[What is needed]:
Even the shortest line counts, so transcribe all the data exactly.

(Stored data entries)
════

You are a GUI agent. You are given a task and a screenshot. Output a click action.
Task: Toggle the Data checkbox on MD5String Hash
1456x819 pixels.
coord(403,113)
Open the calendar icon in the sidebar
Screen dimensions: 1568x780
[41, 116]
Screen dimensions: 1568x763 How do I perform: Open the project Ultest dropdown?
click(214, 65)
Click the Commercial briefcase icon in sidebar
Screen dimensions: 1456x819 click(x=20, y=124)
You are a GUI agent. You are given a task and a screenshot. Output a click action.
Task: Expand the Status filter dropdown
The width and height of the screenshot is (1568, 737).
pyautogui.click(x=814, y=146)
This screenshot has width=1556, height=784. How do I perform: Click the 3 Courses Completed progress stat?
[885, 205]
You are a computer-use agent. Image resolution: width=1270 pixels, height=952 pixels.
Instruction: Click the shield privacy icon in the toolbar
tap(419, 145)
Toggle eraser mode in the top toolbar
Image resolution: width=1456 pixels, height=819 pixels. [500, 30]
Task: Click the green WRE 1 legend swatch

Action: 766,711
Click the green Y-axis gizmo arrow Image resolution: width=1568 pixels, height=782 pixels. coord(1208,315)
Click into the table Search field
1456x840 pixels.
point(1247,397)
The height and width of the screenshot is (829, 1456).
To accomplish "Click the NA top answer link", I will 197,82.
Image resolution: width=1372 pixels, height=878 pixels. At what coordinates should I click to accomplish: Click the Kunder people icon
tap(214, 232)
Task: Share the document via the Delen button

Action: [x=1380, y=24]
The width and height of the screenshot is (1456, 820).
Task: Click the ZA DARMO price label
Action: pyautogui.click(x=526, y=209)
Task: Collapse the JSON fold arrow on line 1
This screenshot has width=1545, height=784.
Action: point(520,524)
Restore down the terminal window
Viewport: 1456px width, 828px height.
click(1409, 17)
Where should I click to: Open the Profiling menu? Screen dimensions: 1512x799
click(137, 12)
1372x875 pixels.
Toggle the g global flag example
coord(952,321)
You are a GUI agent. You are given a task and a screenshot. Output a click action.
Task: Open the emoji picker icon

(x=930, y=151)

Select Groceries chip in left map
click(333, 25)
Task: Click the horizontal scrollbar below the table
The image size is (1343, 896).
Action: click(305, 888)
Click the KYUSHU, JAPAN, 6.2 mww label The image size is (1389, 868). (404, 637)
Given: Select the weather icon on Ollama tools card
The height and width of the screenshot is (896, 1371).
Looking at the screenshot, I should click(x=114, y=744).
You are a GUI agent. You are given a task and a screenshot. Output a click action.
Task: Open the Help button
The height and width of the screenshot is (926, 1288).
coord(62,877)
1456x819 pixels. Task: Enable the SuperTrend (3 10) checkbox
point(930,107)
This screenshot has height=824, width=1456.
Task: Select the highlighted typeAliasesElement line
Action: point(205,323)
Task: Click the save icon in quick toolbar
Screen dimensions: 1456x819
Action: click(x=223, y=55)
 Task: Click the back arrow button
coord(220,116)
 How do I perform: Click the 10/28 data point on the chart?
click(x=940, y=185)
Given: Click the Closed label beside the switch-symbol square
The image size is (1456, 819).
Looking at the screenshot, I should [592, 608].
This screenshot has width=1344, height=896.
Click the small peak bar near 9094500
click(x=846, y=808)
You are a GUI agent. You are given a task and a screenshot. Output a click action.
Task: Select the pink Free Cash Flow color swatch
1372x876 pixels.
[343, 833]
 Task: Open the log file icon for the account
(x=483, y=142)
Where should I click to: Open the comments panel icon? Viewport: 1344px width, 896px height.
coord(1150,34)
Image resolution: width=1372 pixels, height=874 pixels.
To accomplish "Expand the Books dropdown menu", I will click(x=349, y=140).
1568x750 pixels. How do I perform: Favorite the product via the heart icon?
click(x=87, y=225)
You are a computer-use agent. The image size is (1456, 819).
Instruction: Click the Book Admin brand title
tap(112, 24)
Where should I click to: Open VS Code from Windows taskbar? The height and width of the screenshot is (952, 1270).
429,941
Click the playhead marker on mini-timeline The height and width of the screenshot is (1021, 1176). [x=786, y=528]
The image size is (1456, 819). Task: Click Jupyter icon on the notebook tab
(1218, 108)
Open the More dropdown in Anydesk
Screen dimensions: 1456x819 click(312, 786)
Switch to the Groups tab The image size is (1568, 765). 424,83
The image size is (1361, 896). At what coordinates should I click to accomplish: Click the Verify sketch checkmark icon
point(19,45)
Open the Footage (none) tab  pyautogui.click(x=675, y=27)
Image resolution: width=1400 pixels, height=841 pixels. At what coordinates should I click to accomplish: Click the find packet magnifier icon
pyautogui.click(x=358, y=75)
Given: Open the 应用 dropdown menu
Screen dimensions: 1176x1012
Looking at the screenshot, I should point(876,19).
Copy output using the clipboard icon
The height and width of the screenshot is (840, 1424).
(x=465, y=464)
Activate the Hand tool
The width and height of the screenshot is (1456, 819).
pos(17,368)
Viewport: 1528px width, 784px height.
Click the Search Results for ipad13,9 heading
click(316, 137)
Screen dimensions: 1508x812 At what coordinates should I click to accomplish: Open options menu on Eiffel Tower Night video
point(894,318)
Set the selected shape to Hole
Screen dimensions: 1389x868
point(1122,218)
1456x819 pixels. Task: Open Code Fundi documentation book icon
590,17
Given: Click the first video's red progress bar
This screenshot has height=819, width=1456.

════

[Answer to this exercise]:
You are a GUI agent. You are given a task and a screenshot. Output a click action.
Task: Toggle the Data checkbox on MD5String Hash
1456x819 pixels.
coord(403,113)
Open the calendar icon in the sidebar
Screen dimensions: 1568x780
[41, 116]
Screen dimensions: 1568x763 How do I perform: Open the project Ultest dropdown?
click(214, 65)
Click the Commercial briefcase icon in sidebar
Screen dimensions: 1456x819 click(x=20, y=124)
You are a GUI agent. You are given a task and a screenshot. Output a click action.
Task: Expand the Status filter dropdown
The width and height of the screenshot is (1568, 737).
pyautogui.click(x=814, y=146)
This screenshot has width=1556, height=784. How do I perform: Click the 3 Courses Completed progress stat?
[885, 205]
You are a computer-use agent. Image resolution: width=1270 pixels, height=952 pixels.
Instruction: Click the shield privacy icon in the toolbar
tap(419, 145)
Toggle eraser mode in the top toolbar
Image resolution: width=1456 pixels, height=819 pixels. [500, 30]
Task: Click the green WRE 1 legend swatch

Action: 766,711
Click the green Y-axis gizmo arrow Image resolution: width=1568 pixels, height=782 pixels. coord(1208,315)
Click into the table Search field
1456x840 pixels.
point(1247,397)
The height and width of the screenshot is (829, 1456).
To accomplish "Click the NA top answer link", I will 197,82.
Image resolution: width=1372 pixels, height=878 pixels. At what coordinates should I click to accomplish: Click the Kunder people icon
tap(214, 232)
Task: Share the document via the Delen button

Action: [x=1380, y=24]
The width and height of the screenshot is (1456, 820).
Task: Click the ZA DARMO price label
Action: pyautogui.click(x=526, y=209)
Task: Collapse the JSON fold arrow on line 1
This screenshot has width=1545, height=784.
Action: point(520,524)
Restore down the terminal window
Viewport: 1456px width, 828px height.
click(1409, 17)
Where should I click to: Open the Profiling menu? Screen dimensions: 1512x799
click(137, 12)
1372x875 pixels.
Toggle the g global flag example
coord(952,321)
You are a GUI agent. You are given a task and a screenshot. Output a click action.
Task: Open the emoji picker icon

(x=930, y=151)

Select Groceries chip in left map
click(333, 25)
Task: Click the horizontal scrollbar below the table
The image size is (1343, 896).
Action: click(305, 888)
Click the KYUSHU, JAPAN, 6.2 mww label The image size is (1389, 868). (404, 637)
Given: Select the weather icon on Ollama tools card
The height and width of the screenshot is (896, 1371).
Looking at the screenshot, I should click(x=114, y=744).
You are a GUI agent. You are given a task and a screenshot. Output a click action.
Task: Open the Help button
The height and width of the screenshot is (926, 1288).
coord(62,877)
1456x819 pixels. Task: Enable the SuperTrend (3 10) checkbox
point(930,107)
This screenshot has height=824, width=1456.
Task: Select the highlighted typeAliasesElement line
Action: point(205,323)
Task: Click the save icon in quick toolbar
Screen dimensions: 1456x819
Action: click(x=223, y=55)
 Task: Click the back arrow button
coord(220,116)
 How do I perform: Click the 10/28 data point on the chart?
click(x=940, y=185)
Given: Click the Closed label beside the switch-symbol square
The image size is (1456, 819).
Looking at the screenshot, I should [592, 608].
This screenshot has width=1344, height=896.
Click the small peak bar near 9094500
click(x=846, y=808)
You are a GUI agent. You are given a task and a screenshot. Output a click action.
Task: Select the pink Free Cash Flow color swatch
1372x876 pixels.
[343, 833]
 Task: Open the log file icon for the account
(x=483, y=142)
Where should I click to: Open the comments panel icon? Viewport: 1344px width, 896px height.
coord(1150,34)
Image resolution: width=1372 pixels, height=874 pixels.
To accomplish "Expand the Books dropdown menu", I will click(x=349, y=140).
1568x750 pixels. How do I perform: Favorite the product via the heart icon?
click(x=87, y=225)
You are a computer-use agent. The image size is (1456, 819).
Instruction: Click the Book Admin brand title
tap(112, 24)
Where should I click to: Open VS Code from Windows taskbar? The height and width of the screenshot is (952, 1270).
429,941
Click the playhead marker on mini-timeline The height and width of the screenshot is (1021, 1176). [x=786, y=528]
The image size is (1456, 819). Task: Click Jupyter icon on the notebook tab
(1218, 108)
Open the More dropdown in Anydesk
Screen dimensions: 1456x819 click(312, 786)
Switch to the Groups tab The image size is (1568, 765). 424,83
The image size is (1361, 896). At what coordinates should I click to accomplish: Click the Verify sketch checkmark icon
point(19,45)
Open the Footage (none) tab  pyautogui.click(x=675, y=27)
Image resolution: width=1400 pixels, height=841 pixels. At what coordinates should I click to accomplish: Click the find packet magnifier icon
pyautogui.click(x=358, y=75)
Given: Open the 应用 dropdown menu
Screen dimensions: 1176x1012
Looking at the screenshot, I should point(876,19).
Copy output using the clipboard icon
The height and width of the screenshot is (840, 1424).
(x=465, y=464)
Activate the Hand tool
The width and height of the screenshot is (1456, 819).
pos(17,368)
Viewport: 1528px width, 784px height.
Click the Search Results for ipad13,9 heading
click(316, 137)
Screen dimensions: 1508x812 At what coordinates should I click to accomplish: Open options menu on Eiffel Tower Night video
point(894,318)
Set the selected shape to Hole
Screen dimensions: 1389x868
point(1122,218)
1456x819 pixels. Task: Open Code Fundi documentation book icon
590,17
Given: Click the first video's red progress bar
This screenshot has height=819, width=1456.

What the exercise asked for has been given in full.